(RECORDS FOR THE EXERCISE begins)

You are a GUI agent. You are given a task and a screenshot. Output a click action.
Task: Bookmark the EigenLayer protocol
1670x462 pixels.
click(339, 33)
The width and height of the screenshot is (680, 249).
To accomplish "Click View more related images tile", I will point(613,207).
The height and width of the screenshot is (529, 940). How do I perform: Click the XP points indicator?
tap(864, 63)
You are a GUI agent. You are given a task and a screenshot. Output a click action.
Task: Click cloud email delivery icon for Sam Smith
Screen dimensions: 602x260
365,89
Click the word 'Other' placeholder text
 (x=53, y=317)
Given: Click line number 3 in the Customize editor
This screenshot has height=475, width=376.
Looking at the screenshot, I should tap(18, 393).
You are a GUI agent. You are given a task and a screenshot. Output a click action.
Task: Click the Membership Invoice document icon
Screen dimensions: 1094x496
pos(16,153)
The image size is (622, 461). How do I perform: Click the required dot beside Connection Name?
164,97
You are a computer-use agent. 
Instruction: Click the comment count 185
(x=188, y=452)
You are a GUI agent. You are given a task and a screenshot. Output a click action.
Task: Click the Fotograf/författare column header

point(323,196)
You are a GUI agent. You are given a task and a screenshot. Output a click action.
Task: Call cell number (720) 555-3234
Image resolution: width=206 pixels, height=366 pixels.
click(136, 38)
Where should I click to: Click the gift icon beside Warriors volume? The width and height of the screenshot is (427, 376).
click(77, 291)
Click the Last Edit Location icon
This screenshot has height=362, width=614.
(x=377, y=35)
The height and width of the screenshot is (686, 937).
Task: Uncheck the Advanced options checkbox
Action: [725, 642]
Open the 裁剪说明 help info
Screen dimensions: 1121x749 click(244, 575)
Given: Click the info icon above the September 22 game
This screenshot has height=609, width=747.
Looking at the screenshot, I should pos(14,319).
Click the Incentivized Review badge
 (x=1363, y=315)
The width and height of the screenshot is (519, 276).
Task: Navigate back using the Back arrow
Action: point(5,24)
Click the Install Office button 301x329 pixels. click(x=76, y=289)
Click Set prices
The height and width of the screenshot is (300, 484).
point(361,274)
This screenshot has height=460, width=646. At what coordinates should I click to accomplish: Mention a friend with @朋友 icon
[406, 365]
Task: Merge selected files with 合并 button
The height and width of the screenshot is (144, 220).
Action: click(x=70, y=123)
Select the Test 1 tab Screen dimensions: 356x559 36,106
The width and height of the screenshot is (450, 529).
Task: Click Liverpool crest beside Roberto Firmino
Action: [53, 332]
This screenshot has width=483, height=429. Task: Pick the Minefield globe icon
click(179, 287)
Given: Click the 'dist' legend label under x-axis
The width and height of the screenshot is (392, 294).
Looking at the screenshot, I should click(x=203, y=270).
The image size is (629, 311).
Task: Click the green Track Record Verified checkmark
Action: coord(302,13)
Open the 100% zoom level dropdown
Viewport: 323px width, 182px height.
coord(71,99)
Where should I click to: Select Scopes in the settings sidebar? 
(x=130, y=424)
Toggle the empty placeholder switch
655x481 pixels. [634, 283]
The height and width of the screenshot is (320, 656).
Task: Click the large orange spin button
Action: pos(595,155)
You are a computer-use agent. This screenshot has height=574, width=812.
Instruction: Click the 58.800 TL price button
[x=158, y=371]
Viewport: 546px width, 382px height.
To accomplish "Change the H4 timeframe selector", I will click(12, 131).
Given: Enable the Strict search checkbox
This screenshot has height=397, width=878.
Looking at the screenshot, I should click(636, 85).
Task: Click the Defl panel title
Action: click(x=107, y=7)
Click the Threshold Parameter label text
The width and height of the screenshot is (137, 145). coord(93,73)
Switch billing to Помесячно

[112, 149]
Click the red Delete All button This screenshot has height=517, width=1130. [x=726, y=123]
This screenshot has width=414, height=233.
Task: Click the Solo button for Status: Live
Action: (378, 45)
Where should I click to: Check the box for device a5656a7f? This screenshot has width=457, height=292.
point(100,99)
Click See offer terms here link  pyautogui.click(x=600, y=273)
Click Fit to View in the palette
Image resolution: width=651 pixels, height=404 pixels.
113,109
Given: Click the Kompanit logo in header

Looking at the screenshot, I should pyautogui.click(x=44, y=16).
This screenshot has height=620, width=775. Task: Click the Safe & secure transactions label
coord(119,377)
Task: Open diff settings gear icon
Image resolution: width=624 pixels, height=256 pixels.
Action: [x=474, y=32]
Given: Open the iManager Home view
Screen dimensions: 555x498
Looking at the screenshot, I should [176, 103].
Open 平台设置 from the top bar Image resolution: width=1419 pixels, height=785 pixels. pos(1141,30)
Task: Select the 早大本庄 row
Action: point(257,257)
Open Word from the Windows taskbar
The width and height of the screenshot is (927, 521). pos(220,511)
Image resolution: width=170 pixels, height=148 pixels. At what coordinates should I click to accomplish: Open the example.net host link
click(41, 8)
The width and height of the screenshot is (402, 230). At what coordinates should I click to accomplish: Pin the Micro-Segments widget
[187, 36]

(RECORDS FOR THE EXERCISE ends)

Each line above with the string "computer" should be reported in full.

* _WRITTEN RESPONSE_
You are a computer-use agent. 
You are a computer-use agent. This screenshot has height=574, width=812.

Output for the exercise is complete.